Paul Siegell


 

*WE'VE COME FOR YOUR REMOTE CONTROL*

 

Blazing chimera chimichangas!—Taking New Orleans to new
extremes: on a Super Bowl of old en Español—Playing catch-
up tackling blue corn tortilla chips, Roger Waters' mouth goes
dry: Tequila?—Si! Click to a small college crowd cheering up
an epic ping-pong battle. Action-packed scavenger hunt. Wild
rivals sweating in the unpredictable. Who'll win? In my expert
opinion: "Yo no sé, no sé—" yet the drop of rain that's dancing
the Salsa as a splash upon a mountaintop does, however, know
from the oceans: reckon Frosty the Snowman, or Henry David
Thoreau. Fresh-caught fish tacos. And as fluid as another news
show covering the Gulf of Mexico, but showing where another
nor'easter is set to strike, before a bored Waters flips it back to
the game, the subtitle tips: "to how hurricanes get their names." 

 

  

 

*WE'VE COME FOR YOUR PROSTATE EXAM*

 

Why not? It's not like any of us are doing anything anyway.
A yellow lab named "Boomer" steps outta his yellow snow.
Bald spots shimmer in the lights at the concert. By the time
she reached the age, she said, that songs were something to
be desired, the only vinyl record in her mother's collection
that wasn't opened, still in cellophane, was Crosby, Stills &
Nash. "The promoted," the box office pops, "is reality now.
Deadline is upon us." Happy Birthday scavenger hunt. All I
can think of is Young, but of all the kidding about the down-
pour of pressure that's produced when, o, a finger gets stuck
inside the situation—Up we woke and went to the bathroom.

  

 

 

*WE'VE COME FOR YOUR COURTESY FLUSH*

 

And it goes like this: Dude on his cell phone: "I don't give
a shit!" Laxative scavenger hunt. "OK! Effin' A—Whatever.
I’ll see you later." On a protestor's sign, "I AM NOT YOUR
ATM" reminds me that some people just simply desire desire.
I edited a PowerPoint presentation on it once.

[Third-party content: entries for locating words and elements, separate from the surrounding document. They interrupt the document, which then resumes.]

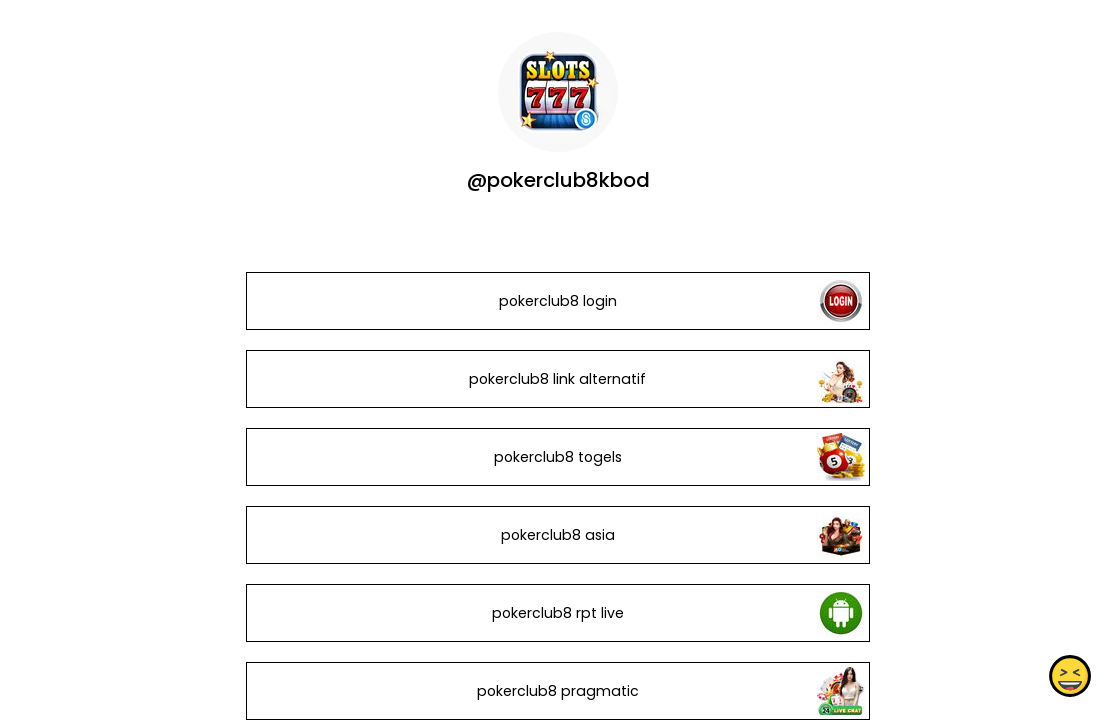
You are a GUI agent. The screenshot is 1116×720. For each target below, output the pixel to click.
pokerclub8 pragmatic (558, 691)
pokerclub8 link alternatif (557, 379)
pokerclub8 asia (558, 535)
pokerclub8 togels (558, 457)
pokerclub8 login (558, 301)
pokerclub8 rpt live (558, 613)
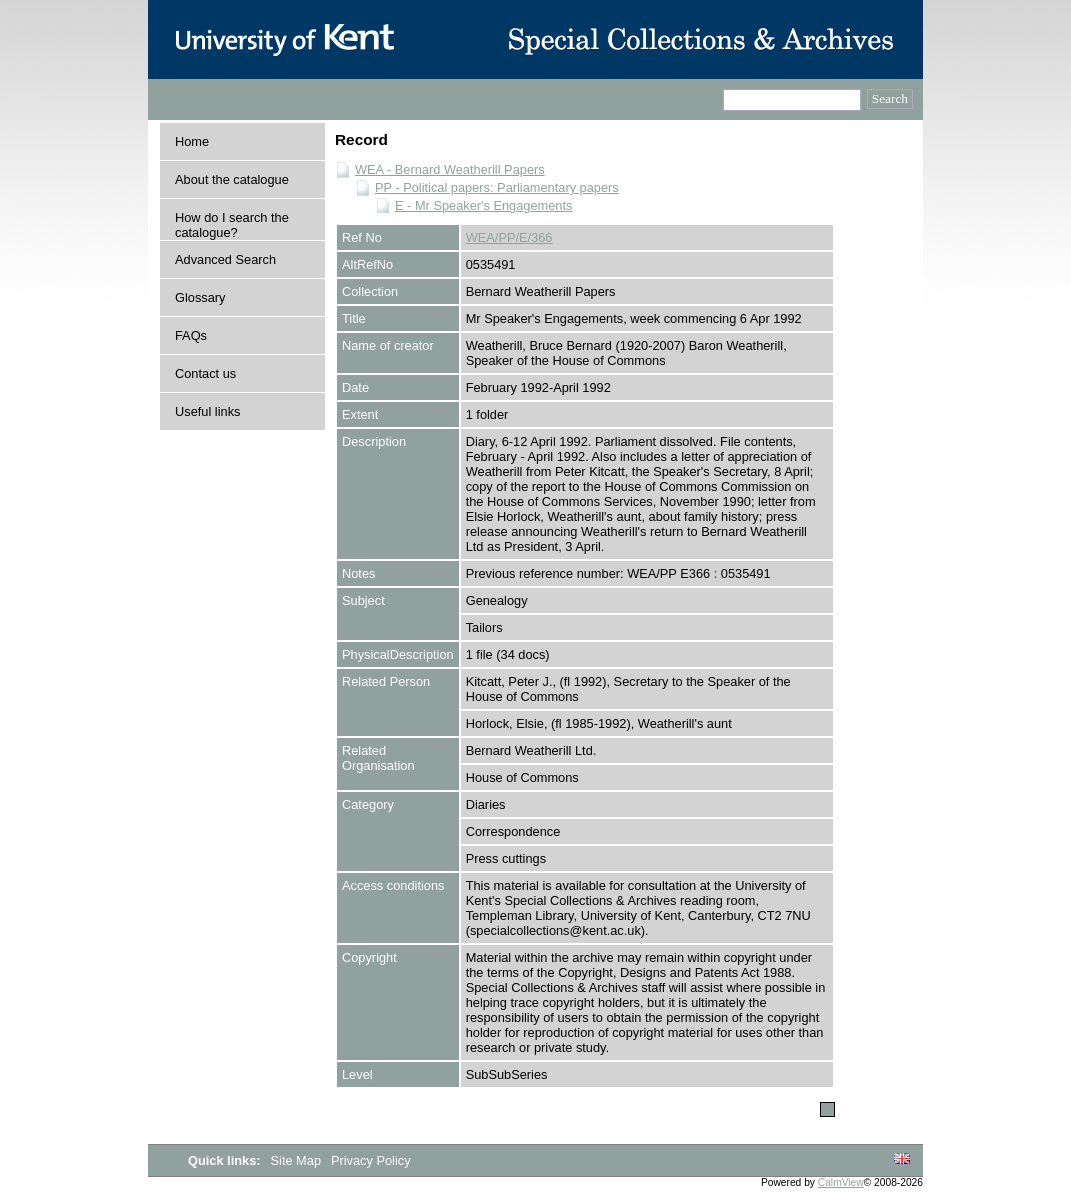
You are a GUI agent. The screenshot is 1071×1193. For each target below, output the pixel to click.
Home (192, 141)
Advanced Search (225, 259)
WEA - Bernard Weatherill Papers (450, 169)
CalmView (841, 1182)
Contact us (205, 373)
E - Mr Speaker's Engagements (483, 205)
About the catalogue (232, 179)
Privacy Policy (371, 1160)
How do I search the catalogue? (232, 225)
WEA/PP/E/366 (509, 237)
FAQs (191, 335)
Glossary (200, 297)
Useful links (207, 411)
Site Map (298, 1160)
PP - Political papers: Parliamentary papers (497, 187)
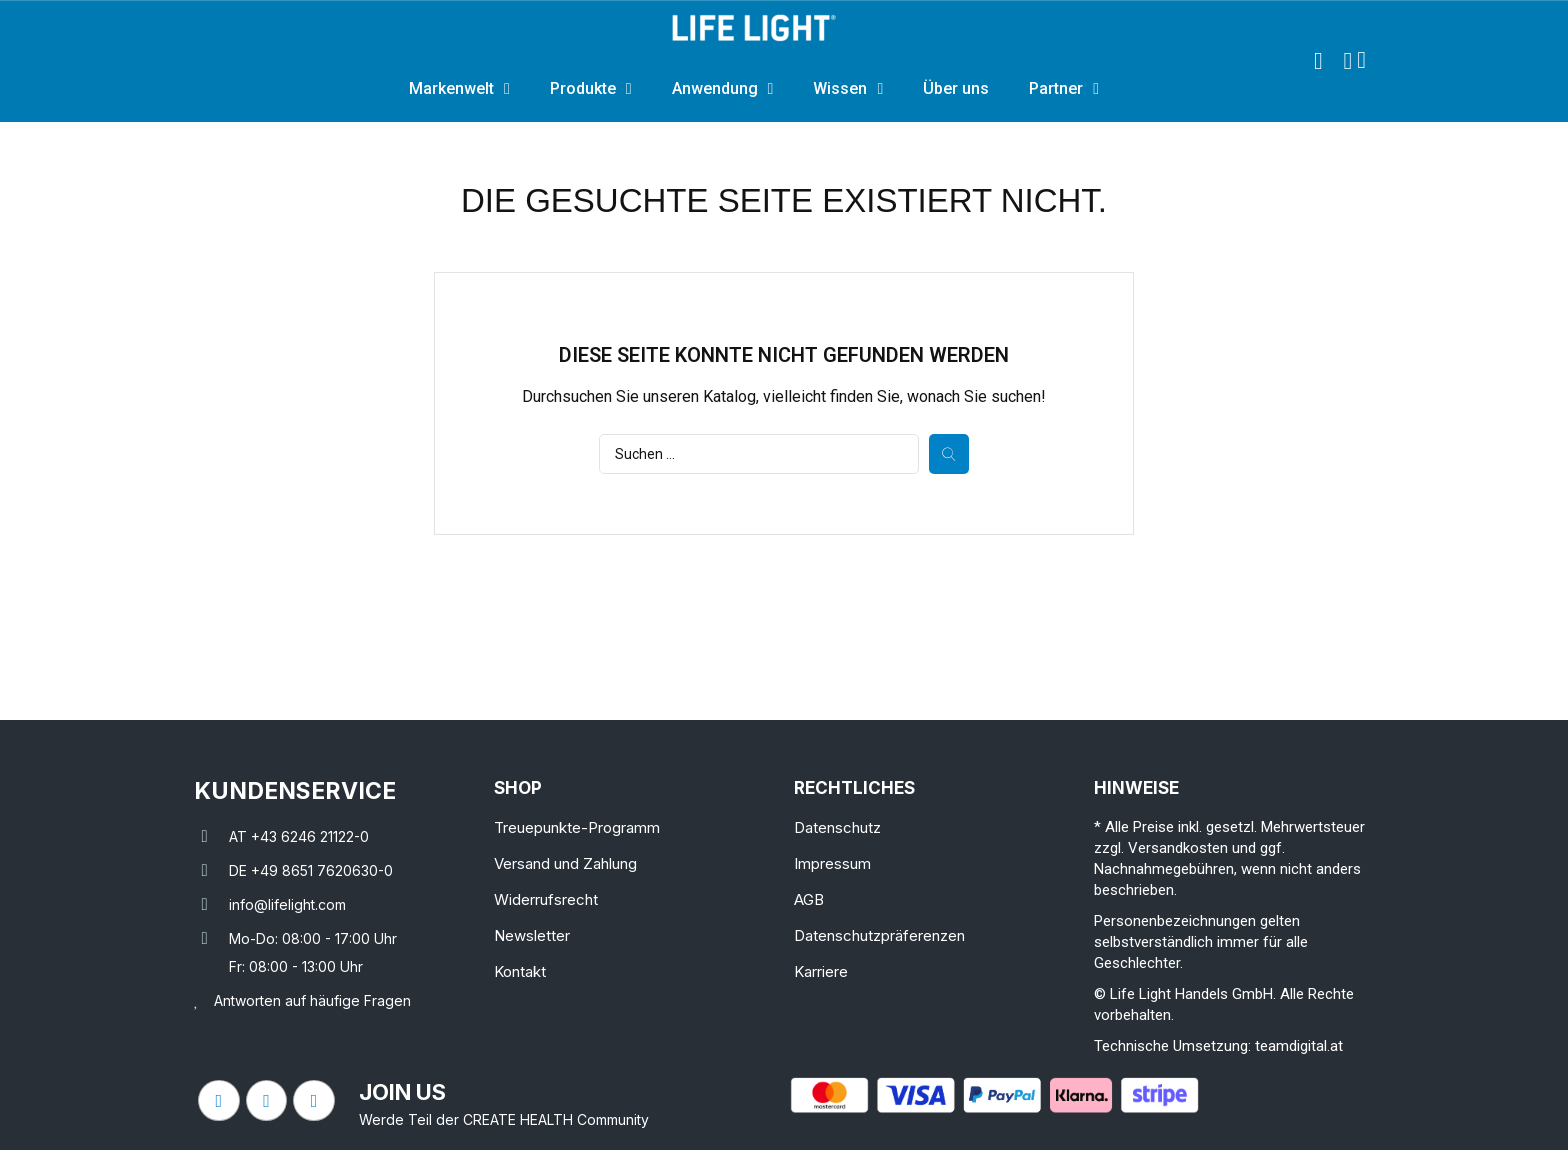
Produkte (591, 89)
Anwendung (723, 89)
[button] (1318, 61)
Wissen (848, 89)
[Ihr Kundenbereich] (1347, 61)
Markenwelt (459, 89)
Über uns (956, 88)
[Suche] (759, 454)
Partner (1064, 89)
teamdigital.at (1299, 1046)
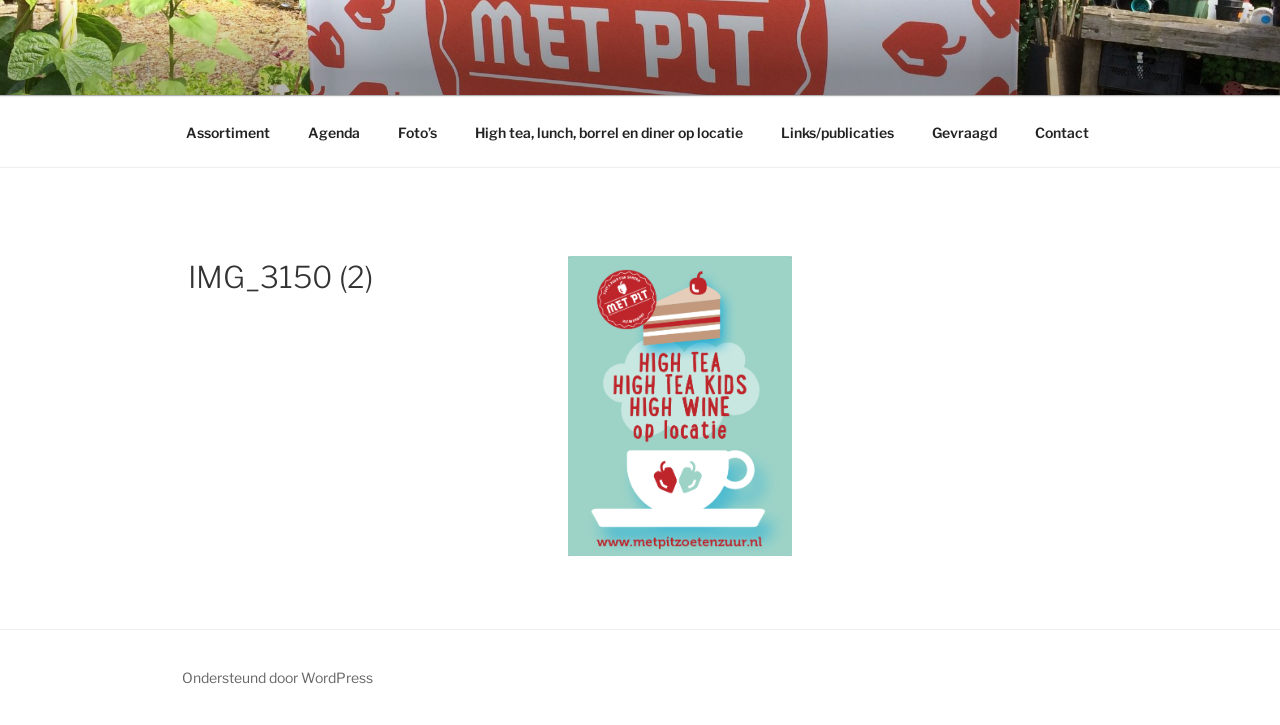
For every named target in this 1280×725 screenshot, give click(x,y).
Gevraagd (964, 132)
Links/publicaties (837, 132)
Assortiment (228, 132)
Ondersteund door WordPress (277, 677)
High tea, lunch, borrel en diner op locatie (609, 132)
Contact (1062, 132)
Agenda (334, 132)
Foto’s (417, 132)
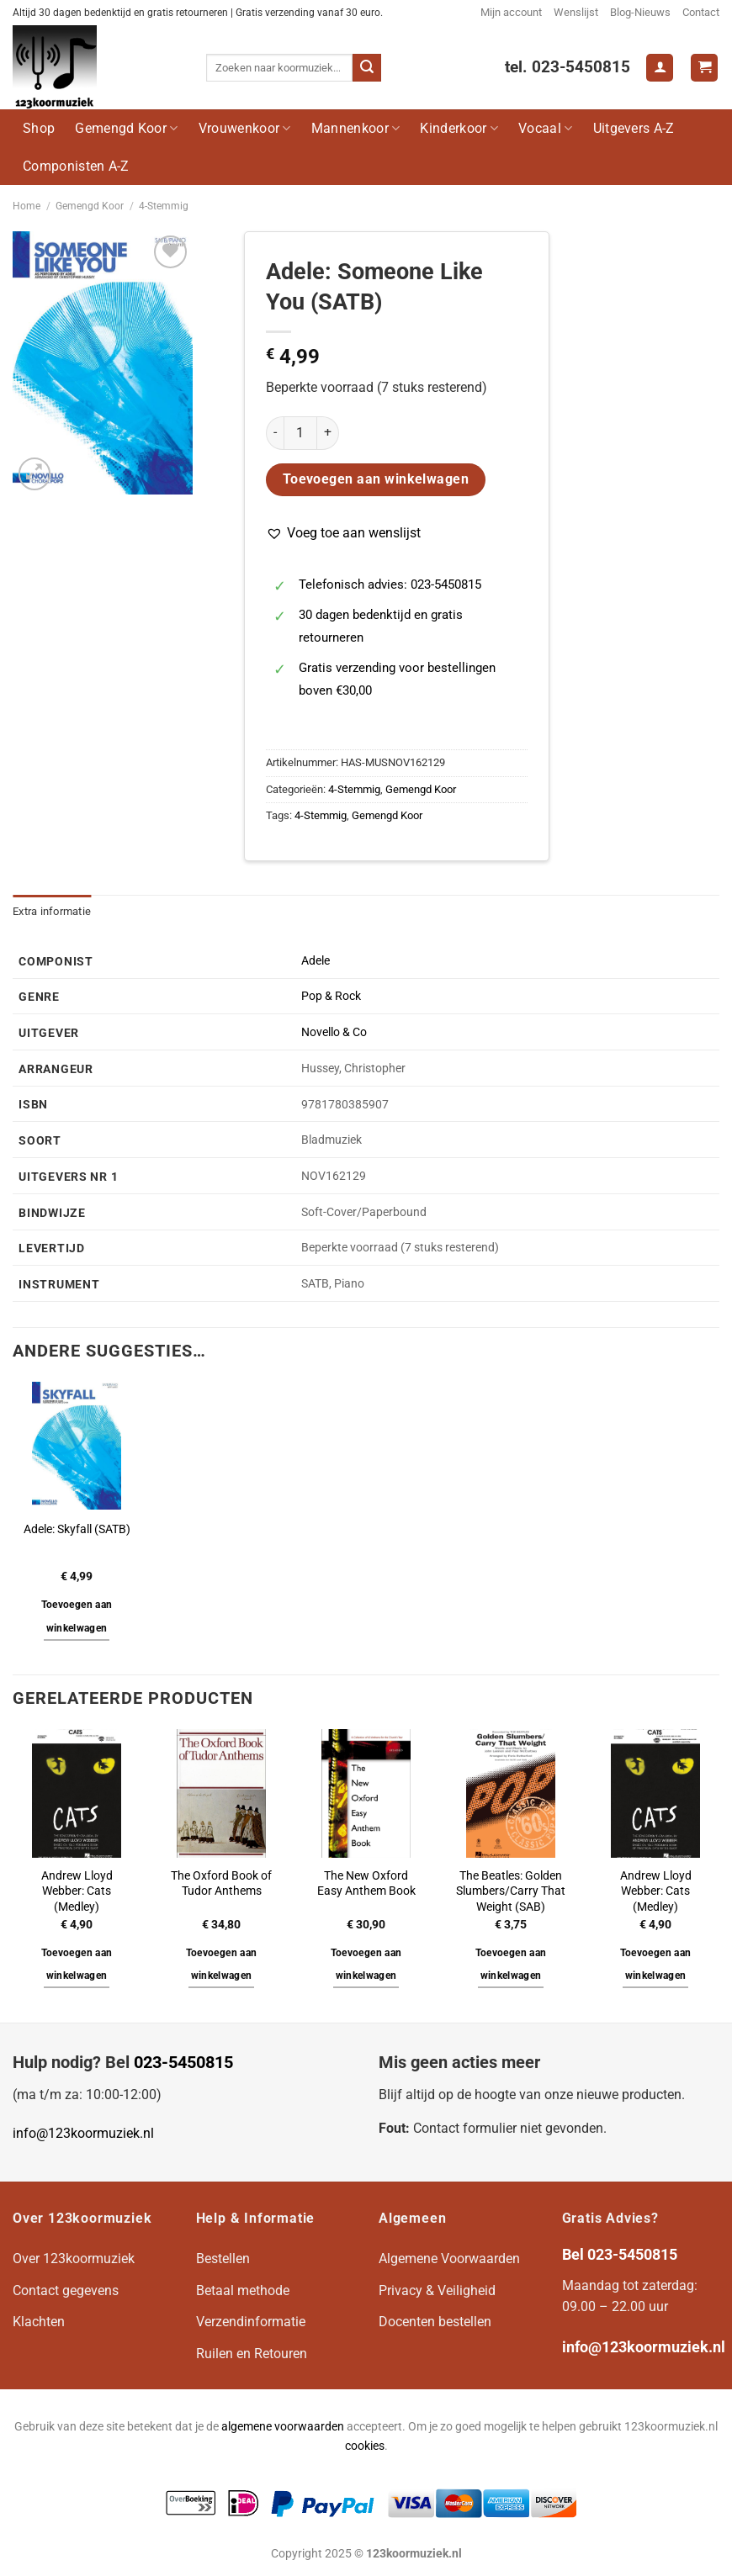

Idea being that
there's always at least one asshole around, anywhere you go.
Was kind of a "Muchas gracias, Captain Obvious!" moment
, but so true at the same time. All the same, I'll take time out
to time take out vs. dine in, but never dine in a place that puts
the toilet paper on the toilet paper holder all wrong. Flushing,
Johnny Cash plays quid pro quo with Don Quixote: "Around
and around we go! Here's to all our Hungry Hungry Hippos!"

  

 

 

*WE'VE COME FOR YOUR SUPPLY & DEMAND*

                                                            —for Lloyd Dobler

Bestsellers. Driving the Jersey-succession of strip malls,
our roads cart like supermarket aisles. Shelves a chronic
collage of proper nouns. "However," notes the radio, "it
is still unclear if ingesting that much Pepsi actually lead
to the victim's epileptic episode." Turn signal. Seriously
, how much of life attaches to a tag? (My big toe itches.)
Don't ask—Store manager scavenger hunt. I change the
station: "And she's buying a stairway to heaven." Weird.
Indebted. I mean, how much did my birth cost? It's as if
the grand total of everything that a servant of our culture
needs must be paid for. But, from pre-sale to sold out, if
I owe, then how can I own?—Watson thot Sherlock was
applauding… but all it was was him packing his tobacco.